Wednesday, February 23, 2011

Organizing your time when everything seems urgent

In my current job, I work almost exclusively with electronic materials and it's caused a problem for me that I never had in my previous job where I worked almost exclusively with physical materials.

The problem stems from the fact that these materials often come to me in the form of an email from someone in our Acquisitions Unit. For some reason, these materials seem more urgent than a physical item that has been ordered and which goes into our backlog until someone has the time to catalog it.

In short, electronic materials can't be put on a truck to get to them as you have time. And when "ordering season" is in full-swing, I can get as many as 10 emails in a day.

I sometimes let ongoing projects or low-priority projects languish for weeks on end while I deal with these electronic materials, mostly because I give the electronic materials priority when they aren't materials that are urgently needed by users.

Luckily, this is merely frustrating and not terribly harmful to our users. I hate being a slave to my email. I want to get out of the I'll do it later mentality and work on the things that I really need to get done in any given day.

I've identified three things that can help me do this:
1. Use the "work offline" feature in Outlook if I need to be in my email, but don't want to see new messages. I often find myself stopping what I'm doing when getting new messages while working on a task that arose from an email. It's easy, I think,I'll just dash off a quick response. What I've learned, though, is that dashing off a response is rarely quick. I end up jumping down rabbit holes and before I know it, I've worked on a problem for much longer than I expected. Using the "work offline" feature lets me be in my email, but also lets me address new messages when I'm not distracted.

2. Evernote. Oh how I love thee, Evernote. I love how seemlessly it moves from my work computer to my iPhone to my netbook. I can keep track of everything I want to do, read, blog about, or listen to. For work, though, my favorite feature is how I can make Notes out of emails and flag them as to-dos or as things awaiting a response from other people.

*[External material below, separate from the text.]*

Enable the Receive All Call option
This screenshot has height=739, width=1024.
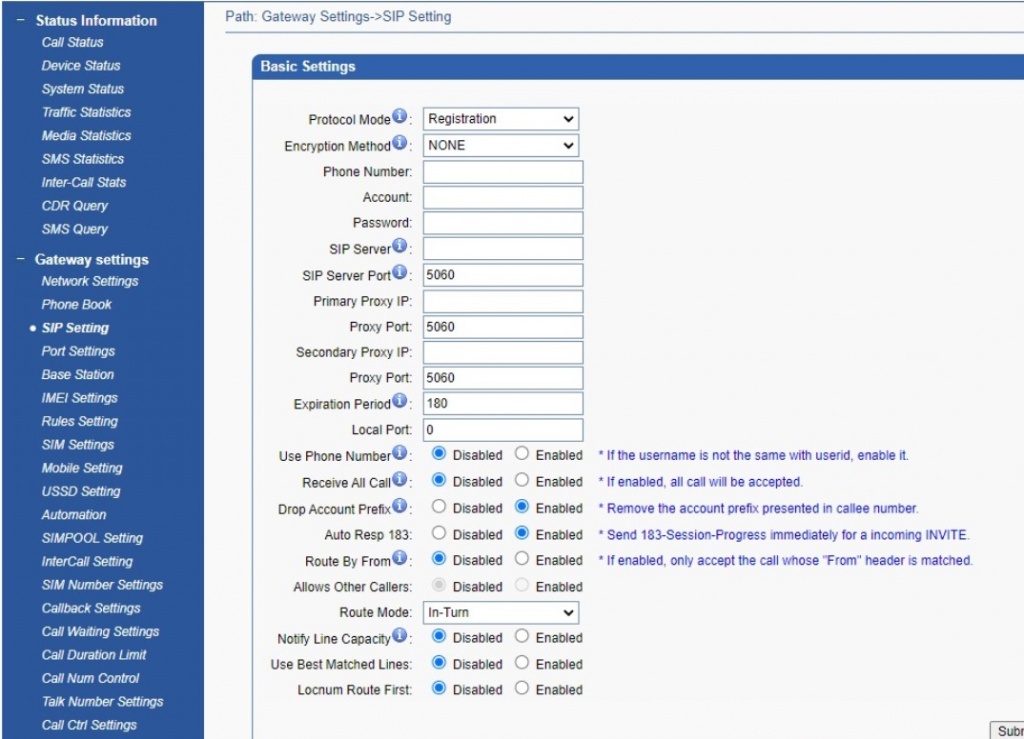(x=522, y=481)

3. My week-at-a-glance worksheet. I made this worksheet that has boxes for each day where I can record meetings or appointments and my "Most Important Thing." The MIT is the one task that I really want to get done and which takes priority over all other tasks. I ususally work on that after checking my email in the morning. I put all of the to-dos from the morning's email in a cleverly named "To do" folder in Outlook. I do my MIT and then go back and work on things in my "To do" folder.

3a. I've started giving each day of the week a designation.
Monday = Plan your week
Tuesday = Electronic stuff
Wednesday = Committee work (non-cataloging work that I need to do)
Thursday = Junky stuff (these are projects that have landed on my desk which are...messy)
Friday = Wrap-it-up day (wrap up projects, update Evernote, send emails, etc.)

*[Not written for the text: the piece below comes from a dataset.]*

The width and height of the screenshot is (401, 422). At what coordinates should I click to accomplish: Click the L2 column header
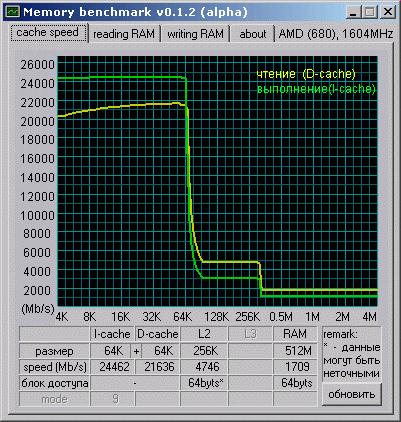pos(204,334)
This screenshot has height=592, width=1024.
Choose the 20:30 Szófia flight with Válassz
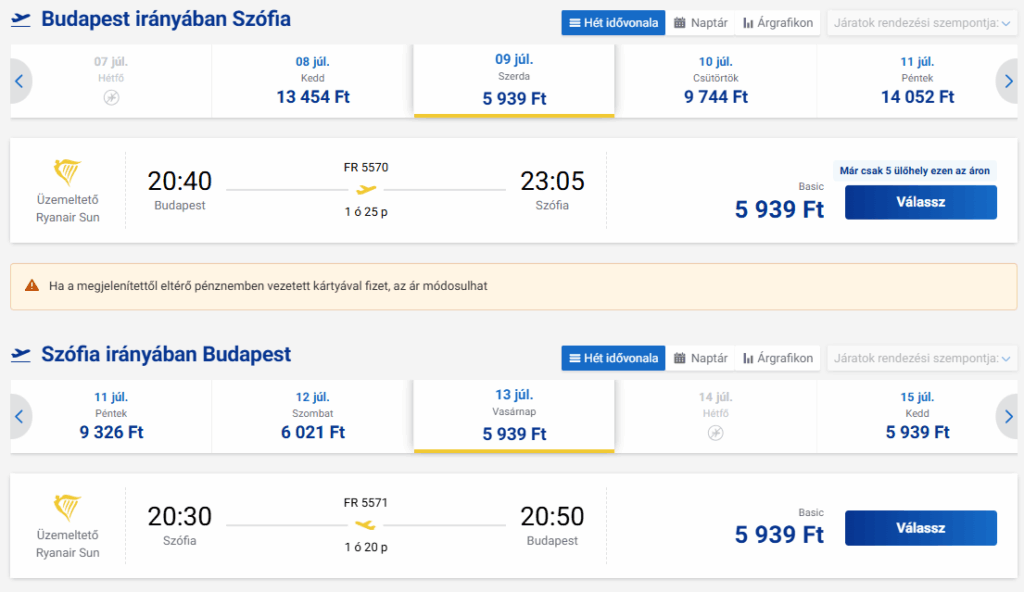pos(921,528)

These daily designations are on my worksheet and govern how I spend my afternoon. I usually spend the morning answering emails, doing my MIT, and working on some urgent-ish to-dos. So I spend the afternoon working on projects that correspond with my daily designation.

This 3-part system has made all the difference for me. I'm able to do the most urgent task for every day and make sure that no project languishes for more than a week. It's made me more productive and less stressed out.

I think that whatever organizational system you use, it's important to find one that works for you. Having an idea of how you want to spend your time means you're less tied to email and less busy doing work that is important to other people, but not urgent.

Be proactive. Be visible. Be awesome.

2 comments:

Gina said...

Thanks for blogging about this! Time management is a huge issue & I appreciate hearing your strategy. I've got cataloging projects that are languishing & I know it is because I just haven't made them a priority.

Anonymous said...

Evernote is very handy. I use it to note new thesaurus entries or amendments. Very portable.